Ibu mengibas tangannya tak acuh. "Terserah, Ibu gak peduli." Lalu ia beralih menatap Dana. "Aku mau ambil barang dulu. Kamu duduk dulu aja di sofa." Setelah itu Ibu menghilang dari area ruang tamu.

"Kamu keterlaluan! Tega banget macarin wanita yang bahkan lebih pantas kamu panggil Ibu," desis Sekar tajam.

"Well, Ibumu yang ngejar-ngejar aku duluan. Jangan salahkan aku kalo Ibumu mau sama aku" balas Dana sembari tersenyum miring.

"Terus kenapa kamu mau?" teriak Sekar keras.

Dana mengangkat kedua bahunya acuh. Lalu ia mencondongkan tubuhnya ke arah Sekar. "Menurutmu kenapa?" tanyanya dengan berbisik pelan.

"Asal kamu tau, Ibuku itu cuma Ibu rumah tangga biasa. Selama ini sumber pendapatannya dari Bapaku.
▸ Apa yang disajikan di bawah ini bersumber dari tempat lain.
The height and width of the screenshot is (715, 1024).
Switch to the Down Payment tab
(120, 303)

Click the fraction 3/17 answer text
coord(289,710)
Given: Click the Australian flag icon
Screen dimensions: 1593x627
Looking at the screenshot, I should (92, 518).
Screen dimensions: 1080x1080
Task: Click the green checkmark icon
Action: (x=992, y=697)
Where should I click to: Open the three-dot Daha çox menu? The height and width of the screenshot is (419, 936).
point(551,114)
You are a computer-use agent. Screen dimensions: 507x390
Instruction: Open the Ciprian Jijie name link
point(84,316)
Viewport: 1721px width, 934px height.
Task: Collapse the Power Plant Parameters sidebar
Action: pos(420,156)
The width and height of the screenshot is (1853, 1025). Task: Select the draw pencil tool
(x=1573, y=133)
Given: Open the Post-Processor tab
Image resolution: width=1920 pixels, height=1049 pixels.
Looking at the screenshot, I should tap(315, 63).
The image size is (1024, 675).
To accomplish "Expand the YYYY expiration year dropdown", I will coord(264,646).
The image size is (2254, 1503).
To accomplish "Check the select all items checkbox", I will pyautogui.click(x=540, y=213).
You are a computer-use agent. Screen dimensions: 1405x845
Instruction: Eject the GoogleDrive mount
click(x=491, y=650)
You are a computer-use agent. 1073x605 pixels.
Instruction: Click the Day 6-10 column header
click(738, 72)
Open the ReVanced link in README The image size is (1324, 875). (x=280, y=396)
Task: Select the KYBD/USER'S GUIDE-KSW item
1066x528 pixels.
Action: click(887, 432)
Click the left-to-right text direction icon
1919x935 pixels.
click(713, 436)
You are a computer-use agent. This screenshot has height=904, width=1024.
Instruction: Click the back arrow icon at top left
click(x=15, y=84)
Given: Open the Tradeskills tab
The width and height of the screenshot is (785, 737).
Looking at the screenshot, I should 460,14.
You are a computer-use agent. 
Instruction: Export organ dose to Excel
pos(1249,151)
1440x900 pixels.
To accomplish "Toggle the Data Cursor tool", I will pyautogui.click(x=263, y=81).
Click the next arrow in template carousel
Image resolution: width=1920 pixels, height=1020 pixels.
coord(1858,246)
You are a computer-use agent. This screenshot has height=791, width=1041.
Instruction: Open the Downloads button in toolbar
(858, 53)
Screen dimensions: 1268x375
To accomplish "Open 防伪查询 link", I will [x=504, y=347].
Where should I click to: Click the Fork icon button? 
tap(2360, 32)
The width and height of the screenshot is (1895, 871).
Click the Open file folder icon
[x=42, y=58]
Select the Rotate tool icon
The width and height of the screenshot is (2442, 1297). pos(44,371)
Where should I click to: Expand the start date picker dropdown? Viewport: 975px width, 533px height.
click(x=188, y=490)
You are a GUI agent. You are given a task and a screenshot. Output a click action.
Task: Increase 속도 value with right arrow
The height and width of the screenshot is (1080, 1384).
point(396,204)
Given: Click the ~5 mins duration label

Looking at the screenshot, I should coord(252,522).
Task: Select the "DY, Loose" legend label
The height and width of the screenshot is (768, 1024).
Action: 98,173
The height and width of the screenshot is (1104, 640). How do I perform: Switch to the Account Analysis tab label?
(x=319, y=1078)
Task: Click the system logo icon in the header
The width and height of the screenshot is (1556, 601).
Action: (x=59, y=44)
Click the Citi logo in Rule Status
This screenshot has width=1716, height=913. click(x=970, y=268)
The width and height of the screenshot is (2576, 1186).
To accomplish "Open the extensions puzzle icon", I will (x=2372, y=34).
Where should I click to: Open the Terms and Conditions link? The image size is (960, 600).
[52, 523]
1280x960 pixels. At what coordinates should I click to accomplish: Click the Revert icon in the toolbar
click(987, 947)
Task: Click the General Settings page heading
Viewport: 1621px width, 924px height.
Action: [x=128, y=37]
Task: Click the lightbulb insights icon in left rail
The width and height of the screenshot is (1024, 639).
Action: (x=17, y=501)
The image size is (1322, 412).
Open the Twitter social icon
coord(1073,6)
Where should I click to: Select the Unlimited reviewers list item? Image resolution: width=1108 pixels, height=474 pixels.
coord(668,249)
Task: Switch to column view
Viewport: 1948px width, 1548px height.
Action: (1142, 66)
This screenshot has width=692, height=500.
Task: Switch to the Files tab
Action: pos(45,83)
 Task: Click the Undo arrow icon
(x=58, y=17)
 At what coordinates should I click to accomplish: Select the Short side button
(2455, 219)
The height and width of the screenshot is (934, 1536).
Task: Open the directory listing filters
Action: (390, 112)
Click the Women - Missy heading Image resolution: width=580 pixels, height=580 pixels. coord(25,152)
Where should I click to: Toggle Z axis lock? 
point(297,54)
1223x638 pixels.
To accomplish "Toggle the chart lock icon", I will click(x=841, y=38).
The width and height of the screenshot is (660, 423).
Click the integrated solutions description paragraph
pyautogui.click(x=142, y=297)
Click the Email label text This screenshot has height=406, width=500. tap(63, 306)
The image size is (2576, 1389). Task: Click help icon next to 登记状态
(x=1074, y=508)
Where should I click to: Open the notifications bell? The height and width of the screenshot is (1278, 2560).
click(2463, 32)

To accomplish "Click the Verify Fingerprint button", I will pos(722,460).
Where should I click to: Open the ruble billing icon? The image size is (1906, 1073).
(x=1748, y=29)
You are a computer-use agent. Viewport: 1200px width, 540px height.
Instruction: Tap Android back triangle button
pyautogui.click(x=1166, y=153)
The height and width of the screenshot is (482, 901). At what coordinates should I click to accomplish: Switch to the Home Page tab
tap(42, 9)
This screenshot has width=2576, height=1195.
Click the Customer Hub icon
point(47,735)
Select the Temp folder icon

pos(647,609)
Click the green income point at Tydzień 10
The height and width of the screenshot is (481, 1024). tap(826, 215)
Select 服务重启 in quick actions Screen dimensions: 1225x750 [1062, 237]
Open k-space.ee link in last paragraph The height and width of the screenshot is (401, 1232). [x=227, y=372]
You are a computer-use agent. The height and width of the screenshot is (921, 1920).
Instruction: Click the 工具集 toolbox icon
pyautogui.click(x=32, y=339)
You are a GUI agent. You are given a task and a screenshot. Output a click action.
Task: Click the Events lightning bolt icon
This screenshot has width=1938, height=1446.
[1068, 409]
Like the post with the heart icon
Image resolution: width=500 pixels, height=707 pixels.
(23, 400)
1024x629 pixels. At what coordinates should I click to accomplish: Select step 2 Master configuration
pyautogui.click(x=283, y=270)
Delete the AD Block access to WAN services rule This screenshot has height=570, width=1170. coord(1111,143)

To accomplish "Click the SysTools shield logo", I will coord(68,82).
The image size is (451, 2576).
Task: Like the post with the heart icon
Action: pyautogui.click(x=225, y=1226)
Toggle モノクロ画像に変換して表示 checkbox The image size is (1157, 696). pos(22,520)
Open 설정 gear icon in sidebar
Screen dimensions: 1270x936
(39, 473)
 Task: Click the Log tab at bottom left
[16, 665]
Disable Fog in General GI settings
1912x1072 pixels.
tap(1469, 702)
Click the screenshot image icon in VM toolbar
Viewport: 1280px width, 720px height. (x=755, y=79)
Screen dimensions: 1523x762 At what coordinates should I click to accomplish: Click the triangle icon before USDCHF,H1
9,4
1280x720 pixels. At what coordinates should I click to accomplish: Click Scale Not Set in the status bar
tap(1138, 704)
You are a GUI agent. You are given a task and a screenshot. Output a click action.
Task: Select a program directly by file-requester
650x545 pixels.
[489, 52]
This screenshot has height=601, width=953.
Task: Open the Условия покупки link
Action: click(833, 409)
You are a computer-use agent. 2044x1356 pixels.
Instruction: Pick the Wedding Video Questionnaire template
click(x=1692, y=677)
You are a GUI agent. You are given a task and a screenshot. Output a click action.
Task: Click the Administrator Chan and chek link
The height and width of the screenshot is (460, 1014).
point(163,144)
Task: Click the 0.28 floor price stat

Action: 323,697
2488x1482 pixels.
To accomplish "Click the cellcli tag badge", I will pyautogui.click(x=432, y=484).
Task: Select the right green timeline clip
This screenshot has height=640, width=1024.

Menurutmu, setelah Ibu ninggalin Bapak dalam keadaan Bapak seperti ini, kamu kira akan bisa morotin Ibuku gitu aja?"

"Kita lihat aja nanti," jawab Dana cuek.

"Jangan terlalu didengarin, sayang. Sekar gak tau aja kalo aku punya uang sendiri selain dari Bapaknya Sekar," ucap Ibu yang sepertinya mendengar percakapan mereka. Ibu membawa satu tas berukuran besar beserta koper.

Dana mengambil alih tas Ibu yang yang sontak membuat Ibu merangkul lengan Dana. "Kita pergi sekarang aja," ucap Ibu pada Dana.

Dana mengangguk. "Kamu gak pamit dulu sama anakmu?"

"Haruskah?" balas Ibu melirik ke arah anaknya.

Sekar menatap interaksi Ibu dan pacarnya dengan tatapan jijik. Ia tidak pernah menyangka, Ibu yang selama ini menjadi role model baginya bisa melakukan hal yang membuatnya sangat kecewa. "Kalian menjijikan!"

"Terserah mau kamu bilang kami ini apa," sahut Ibu. "Salam buat Bapakmu. Betah-betah di penjara."

Sebelum Sekar ingin membalas, Ibunya kembali mengeluarkan suara. "Oh ya, bilangin Bapakmu juga kalo surat cerai akan segera Ibu urus. Siapa juga yang mau punya suami yang mendekam di penjara."

Setelah mengatakan itu, Sekar melihat kepergian Ibu dan pacarnya. Tangan Ibu bergelayut mesra di tangan laki-laki yang menenteng tas besar milik Ibu. Tak terasa air matanya meluncur begitu saja tanpa bisa ia tahan. Pemandangan ini bagai siksaan baginya. Hidupnya yang dulu sempurna, langsung berbalik dalam sekejap mata. Bukan hanya kehilangan kedua orang tuanya, ia juga harus kehilangan harta yang kemungkinan besar akan ikut disita oleh kepolisian. Ia ingin memukul dirinya sekeras mungkin dan memastikan bahwa ini semua adalah mimpi.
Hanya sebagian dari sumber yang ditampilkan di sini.